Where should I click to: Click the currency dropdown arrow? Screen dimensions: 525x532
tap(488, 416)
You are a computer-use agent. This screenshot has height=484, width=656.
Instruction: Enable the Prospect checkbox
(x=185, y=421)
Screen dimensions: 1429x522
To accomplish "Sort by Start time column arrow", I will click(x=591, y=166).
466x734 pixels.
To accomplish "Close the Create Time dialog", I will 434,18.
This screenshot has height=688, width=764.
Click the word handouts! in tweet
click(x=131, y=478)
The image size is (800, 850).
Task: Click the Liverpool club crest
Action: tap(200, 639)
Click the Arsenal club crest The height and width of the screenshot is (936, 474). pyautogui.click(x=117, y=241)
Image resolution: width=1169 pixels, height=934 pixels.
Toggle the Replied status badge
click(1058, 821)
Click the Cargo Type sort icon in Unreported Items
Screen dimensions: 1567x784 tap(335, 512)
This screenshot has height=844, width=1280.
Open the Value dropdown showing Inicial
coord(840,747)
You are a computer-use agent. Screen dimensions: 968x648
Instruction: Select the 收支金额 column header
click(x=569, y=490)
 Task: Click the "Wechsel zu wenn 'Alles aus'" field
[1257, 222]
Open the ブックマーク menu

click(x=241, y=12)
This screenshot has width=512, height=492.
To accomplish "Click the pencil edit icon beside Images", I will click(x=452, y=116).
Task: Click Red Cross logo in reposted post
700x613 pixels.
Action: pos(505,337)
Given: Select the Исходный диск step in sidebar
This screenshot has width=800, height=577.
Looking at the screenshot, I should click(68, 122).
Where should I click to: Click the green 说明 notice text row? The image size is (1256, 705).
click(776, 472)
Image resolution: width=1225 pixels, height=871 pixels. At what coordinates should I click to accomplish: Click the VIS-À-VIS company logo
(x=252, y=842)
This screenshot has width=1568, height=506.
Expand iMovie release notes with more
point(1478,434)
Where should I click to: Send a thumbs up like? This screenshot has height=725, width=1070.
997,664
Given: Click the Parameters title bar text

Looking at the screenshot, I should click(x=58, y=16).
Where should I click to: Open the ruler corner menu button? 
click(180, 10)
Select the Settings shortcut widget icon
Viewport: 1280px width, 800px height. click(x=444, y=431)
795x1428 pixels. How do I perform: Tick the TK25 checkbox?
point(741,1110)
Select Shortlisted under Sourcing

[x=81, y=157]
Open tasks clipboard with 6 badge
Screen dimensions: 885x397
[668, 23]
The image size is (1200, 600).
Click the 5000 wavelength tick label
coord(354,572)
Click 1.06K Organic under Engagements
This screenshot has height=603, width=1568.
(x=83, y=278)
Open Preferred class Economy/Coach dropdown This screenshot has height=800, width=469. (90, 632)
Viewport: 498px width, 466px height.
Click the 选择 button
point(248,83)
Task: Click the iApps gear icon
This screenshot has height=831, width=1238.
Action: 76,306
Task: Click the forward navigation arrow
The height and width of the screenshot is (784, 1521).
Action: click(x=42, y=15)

====

# Exercise details:
Every line in the data that holds the string "agent" should be copied.

# Answer for the task:
You are a computer-use agent. This screenshot has height=484, width=656.
You are a computer-use agent. Screen dimensions: 968x648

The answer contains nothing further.